4.1.3.Overcoming the challenges of insufficient data - quanganh2001/Google-Data-Analytics-Professional-Certificate-Coursera GitHub Wiki
What to do when you find an issue with your data
When you are getting ready for data analysis, you might realize you don’t have the data you need or you don’t have enough of it. In some cases, you can use what is known as proxy data in place of the real data. Think of it like substituting oil for butter in a recipe when you don’t have butter. In other cases, there is no reasonable substitute and your only option is to collect more data.

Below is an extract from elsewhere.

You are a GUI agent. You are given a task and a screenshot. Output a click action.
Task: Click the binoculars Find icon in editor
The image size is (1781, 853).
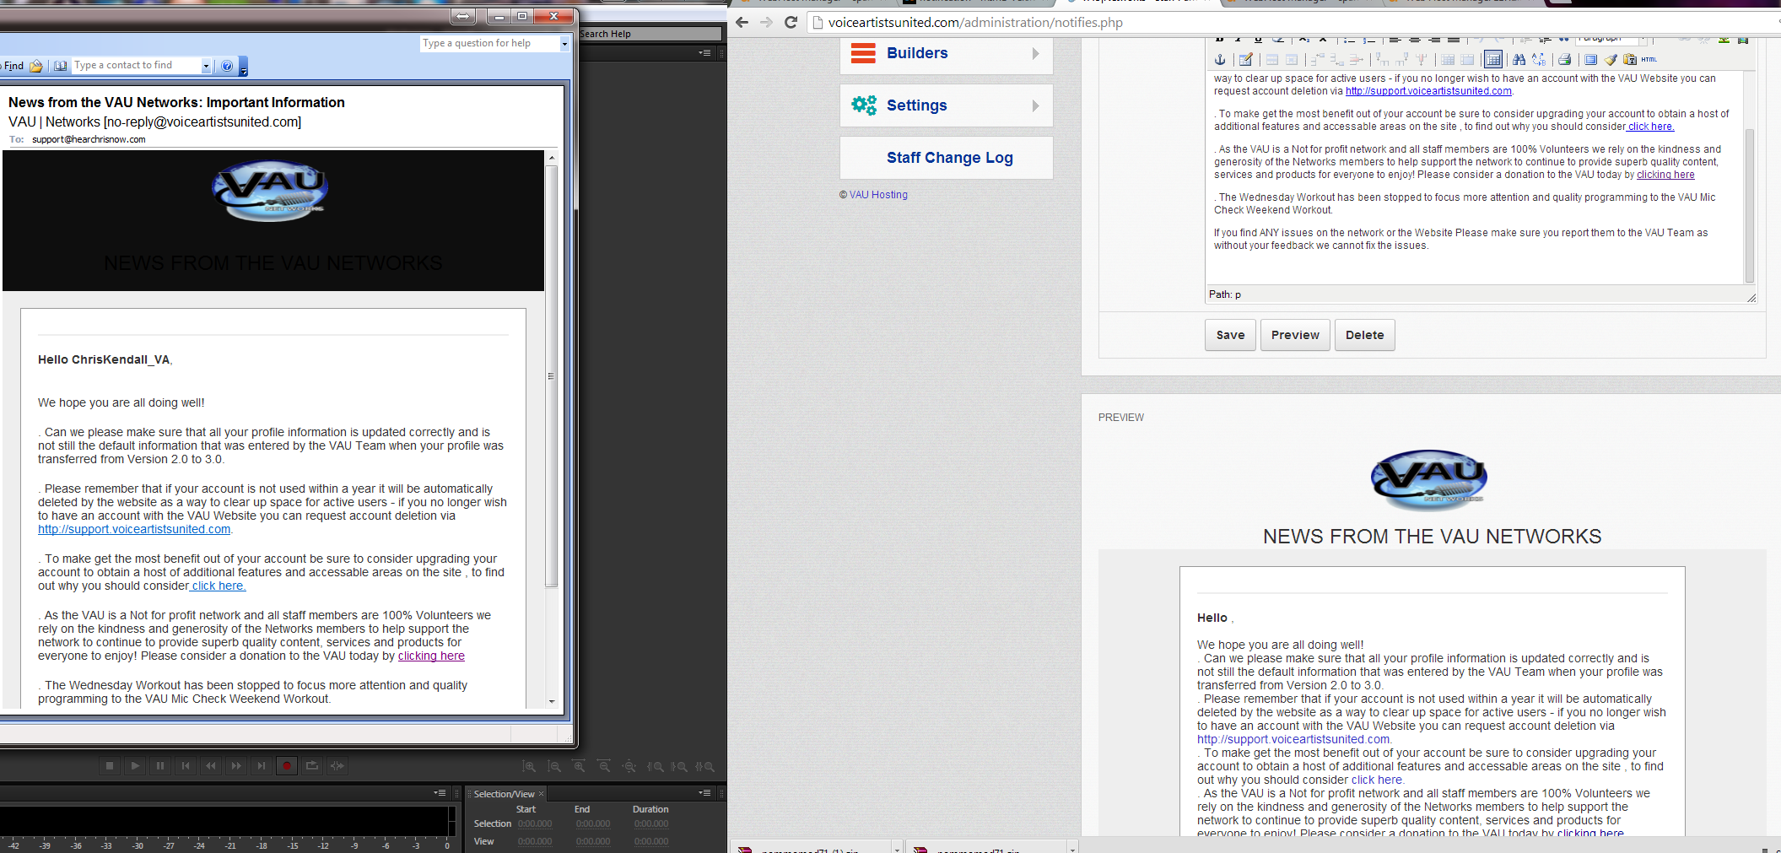coord(1519,60)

Consider the following data issues and suggestions on how to work around them.
Data issue 1: no data
Possible Solutions | Examples of solutions in real life |
---|---|
Gather the data on a small scale to perform a preliminary analysis and then request additional time to complete the analysis after you have collected more data. | If you are surveying employees about what they think about a new performance and bonus plan, use a sample for a preliminary analysis. Then, ask for another 3 weeks to collect the data from all employees |
If there isn't time to collect data, perform the analysis using proxy data from other datasets. This is the most common workaround. | If you are analyzing peak travel times for commuters but don't have the data for a particular city, use the data from another city with a similar size and demographic. |
Data issue 2: too little data
Possible Solutions | Examples of solutions in real life |
---|---|
Do the analysis using proxy data along with actual data. | If you are analyzing trends for owners of golden retrievers, make your dataset larger by including the data from owners of labradors. |
Adjust your analysis to align with the data you already have. | If you are missing data for 18-to 24-years-olds, do the analysis but note the following limitation in your report: this conclusion applies to adults 25 years and older only. |
Data issue 3: wrong data, including data with errors
Possible Solutions | Examples of solutions in real life |
---|---|
If you have the wrong data because requirements were misunderstood, communicate the requirements again. | If you need the data for female voters and received the data for male voters, restate your needs. |
Identify errors in the data and, if possible, correct them at the source by looking for a pattern in the errors. | If your data is in a spreadsheet and there is a conditional statement or boolean causing calculations to be wrong, change the conditional statement instead of just fixing the calculated values. |
If you can't correct data errors yourself, you can ignore the wrong data and go ahead with the analysis if your sample size is still large enough and ignoring the data won't cause systematic bias. | If your dataset was translated from a different language and some of the translations don't make sense, ignore the data with bad translation and go ahead with the analysis of the other data. |
* Important note: sometimes data with errors can be a warning sign that the data isn’t reliable. Use your best judgment.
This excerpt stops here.